__INSTRUCTIONS FOR THE TASK__.
Look through the listing below, find every line with the string "will", and copy it.

=== Begin Enclosure ===

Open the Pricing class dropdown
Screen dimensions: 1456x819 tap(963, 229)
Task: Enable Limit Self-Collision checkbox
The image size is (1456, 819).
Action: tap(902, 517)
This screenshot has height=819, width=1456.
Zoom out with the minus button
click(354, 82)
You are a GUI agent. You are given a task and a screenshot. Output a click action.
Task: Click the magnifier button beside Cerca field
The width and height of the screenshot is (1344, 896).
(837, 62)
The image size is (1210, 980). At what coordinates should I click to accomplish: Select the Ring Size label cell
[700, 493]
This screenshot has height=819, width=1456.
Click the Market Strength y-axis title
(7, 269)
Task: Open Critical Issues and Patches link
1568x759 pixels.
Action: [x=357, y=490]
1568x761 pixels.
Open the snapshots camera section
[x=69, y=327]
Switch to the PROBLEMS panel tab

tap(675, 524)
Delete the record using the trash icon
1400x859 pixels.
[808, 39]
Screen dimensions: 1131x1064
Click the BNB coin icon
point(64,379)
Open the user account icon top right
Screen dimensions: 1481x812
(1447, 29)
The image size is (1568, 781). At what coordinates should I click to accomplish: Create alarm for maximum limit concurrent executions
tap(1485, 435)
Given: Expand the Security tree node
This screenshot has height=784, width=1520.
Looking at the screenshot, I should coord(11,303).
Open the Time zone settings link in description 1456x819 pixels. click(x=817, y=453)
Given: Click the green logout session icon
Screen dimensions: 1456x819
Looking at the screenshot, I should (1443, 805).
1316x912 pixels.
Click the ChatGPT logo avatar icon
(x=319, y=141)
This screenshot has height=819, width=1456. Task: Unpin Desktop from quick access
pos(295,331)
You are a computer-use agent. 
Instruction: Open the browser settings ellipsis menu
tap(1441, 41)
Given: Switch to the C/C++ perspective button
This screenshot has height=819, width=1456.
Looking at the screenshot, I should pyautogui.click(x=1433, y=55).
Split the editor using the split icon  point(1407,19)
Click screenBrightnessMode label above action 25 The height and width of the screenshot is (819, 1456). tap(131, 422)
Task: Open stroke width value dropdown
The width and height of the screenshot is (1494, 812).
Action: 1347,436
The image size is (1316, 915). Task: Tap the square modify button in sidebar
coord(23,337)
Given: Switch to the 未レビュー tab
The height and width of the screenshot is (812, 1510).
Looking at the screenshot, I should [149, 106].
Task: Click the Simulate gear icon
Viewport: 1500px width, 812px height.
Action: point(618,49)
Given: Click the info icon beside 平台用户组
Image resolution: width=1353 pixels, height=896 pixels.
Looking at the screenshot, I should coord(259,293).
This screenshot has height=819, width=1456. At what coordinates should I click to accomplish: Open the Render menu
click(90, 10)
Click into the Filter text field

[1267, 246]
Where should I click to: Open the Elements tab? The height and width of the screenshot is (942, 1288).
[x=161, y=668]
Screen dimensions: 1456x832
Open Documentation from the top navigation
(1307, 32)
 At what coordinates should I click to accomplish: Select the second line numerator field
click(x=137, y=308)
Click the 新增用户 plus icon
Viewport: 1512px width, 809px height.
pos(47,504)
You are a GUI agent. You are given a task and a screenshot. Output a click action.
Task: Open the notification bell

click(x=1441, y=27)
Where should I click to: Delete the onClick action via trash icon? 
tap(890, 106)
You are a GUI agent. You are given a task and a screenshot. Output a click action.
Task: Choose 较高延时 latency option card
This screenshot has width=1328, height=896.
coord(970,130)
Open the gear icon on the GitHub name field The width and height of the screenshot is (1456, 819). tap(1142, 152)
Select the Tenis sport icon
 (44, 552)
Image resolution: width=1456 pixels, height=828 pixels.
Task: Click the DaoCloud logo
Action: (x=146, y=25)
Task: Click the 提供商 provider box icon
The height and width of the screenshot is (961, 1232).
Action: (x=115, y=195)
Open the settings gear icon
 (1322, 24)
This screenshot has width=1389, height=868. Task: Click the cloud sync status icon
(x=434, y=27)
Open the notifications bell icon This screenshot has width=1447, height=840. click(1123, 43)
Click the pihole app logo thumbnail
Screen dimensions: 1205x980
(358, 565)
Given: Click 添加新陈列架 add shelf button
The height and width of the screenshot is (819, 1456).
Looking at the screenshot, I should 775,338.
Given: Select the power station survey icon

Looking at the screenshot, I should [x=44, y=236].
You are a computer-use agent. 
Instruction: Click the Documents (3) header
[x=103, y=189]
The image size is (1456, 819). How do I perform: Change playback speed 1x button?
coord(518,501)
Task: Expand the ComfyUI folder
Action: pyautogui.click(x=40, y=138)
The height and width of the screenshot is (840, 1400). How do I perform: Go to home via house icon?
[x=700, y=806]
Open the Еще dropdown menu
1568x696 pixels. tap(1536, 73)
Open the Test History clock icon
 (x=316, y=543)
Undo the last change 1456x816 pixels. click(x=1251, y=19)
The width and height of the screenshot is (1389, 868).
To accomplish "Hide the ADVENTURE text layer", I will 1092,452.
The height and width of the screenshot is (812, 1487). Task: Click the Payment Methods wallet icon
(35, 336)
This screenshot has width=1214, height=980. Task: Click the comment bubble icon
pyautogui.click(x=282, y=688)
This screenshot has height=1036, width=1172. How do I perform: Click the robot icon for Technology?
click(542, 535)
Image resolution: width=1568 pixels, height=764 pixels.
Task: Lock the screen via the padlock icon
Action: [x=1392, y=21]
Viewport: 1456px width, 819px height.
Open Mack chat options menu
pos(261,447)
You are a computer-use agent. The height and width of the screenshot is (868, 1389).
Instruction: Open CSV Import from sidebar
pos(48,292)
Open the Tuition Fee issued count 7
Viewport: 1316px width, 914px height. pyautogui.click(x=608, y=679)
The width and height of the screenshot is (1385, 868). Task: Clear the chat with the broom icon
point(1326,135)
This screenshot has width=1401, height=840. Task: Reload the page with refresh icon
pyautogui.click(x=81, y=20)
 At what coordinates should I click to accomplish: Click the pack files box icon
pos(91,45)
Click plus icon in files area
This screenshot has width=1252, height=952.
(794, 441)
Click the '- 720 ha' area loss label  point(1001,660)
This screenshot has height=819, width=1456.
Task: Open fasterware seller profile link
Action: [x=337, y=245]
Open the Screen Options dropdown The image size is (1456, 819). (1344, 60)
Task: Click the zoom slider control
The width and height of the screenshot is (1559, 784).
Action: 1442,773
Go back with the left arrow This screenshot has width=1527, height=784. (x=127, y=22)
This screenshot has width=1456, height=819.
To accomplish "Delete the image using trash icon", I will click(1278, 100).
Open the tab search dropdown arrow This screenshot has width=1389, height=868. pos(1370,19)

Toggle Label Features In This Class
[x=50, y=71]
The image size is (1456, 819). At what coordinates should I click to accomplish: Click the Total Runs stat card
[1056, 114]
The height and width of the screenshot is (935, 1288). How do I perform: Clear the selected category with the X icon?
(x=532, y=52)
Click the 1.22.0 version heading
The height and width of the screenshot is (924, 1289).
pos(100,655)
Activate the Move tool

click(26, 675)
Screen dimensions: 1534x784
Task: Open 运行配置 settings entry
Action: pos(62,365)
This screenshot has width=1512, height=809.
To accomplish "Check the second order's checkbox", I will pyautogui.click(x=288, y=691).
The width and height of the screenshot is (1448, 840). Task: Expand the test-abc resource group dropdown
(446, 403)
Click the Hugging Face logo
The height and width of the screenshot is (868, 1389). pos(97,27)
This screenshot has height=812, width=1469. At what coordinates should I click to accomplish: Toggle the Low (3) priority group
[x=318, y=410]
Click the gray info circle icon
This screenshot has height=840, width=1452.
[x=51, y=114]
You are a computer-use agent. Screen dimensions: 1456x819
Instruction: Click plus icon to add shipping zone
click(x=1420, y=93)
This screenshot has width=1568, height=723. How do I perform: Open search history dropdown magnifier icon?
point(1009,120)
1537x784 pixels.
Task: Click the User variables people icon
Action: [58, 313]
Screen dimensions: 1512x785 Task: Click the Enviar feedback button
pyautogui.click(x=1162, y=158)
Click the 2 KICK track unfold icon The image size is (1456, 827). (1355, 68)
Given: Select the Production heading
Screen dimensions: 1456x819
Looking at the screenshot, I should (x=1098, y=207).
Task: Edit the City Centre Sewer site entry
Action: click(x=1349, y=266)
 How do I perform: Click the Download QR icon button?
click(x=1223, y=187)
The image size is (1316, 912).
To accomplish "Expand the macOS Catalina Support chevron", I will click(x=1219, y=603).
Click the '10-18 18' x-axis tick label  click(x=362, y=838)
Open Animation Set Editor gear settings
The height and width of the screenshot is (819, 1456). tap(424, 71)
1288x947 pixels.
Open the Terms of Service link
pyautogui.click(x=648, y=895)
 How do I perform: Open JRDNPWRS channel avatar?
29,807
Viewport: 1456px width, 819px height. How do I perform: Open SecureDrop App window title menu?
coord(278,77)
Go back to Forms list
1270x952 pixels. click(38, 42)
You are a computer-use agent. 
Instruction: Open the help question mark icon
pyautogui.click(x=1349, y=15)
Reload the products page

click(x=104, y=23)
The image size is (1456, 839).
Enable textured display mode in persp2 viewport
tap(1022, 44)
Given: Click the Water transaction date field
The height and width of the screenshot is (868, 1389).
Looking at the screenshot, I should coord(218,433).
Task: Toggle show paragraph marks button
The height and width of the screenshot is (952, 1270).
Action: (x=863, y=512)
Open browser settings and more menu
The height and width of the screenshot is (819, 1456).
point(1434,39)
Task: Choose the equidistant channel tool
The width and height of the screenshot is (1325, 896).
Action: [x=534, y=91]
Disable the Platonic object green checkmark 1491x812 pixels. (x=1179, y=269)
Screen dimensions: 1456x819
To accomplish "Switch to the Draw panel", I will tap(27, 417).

=== End Enclosure ===

__COMPLETED TASK__.
To accomplish "Hide the ADVENTURE text layer", I will 1092,452.
To accomplish "Delete the image using trash icon", I will click(1278, 100).
To accomplish "Check the second order's checkbox", I will pyautogui.click(x=288, y=691).
To accomplish "Expand the macOS Catalina Support chevron", I will click(x=1219, y=603).
To accomplish "Switch to the Draw panel", I will tap(27, 417).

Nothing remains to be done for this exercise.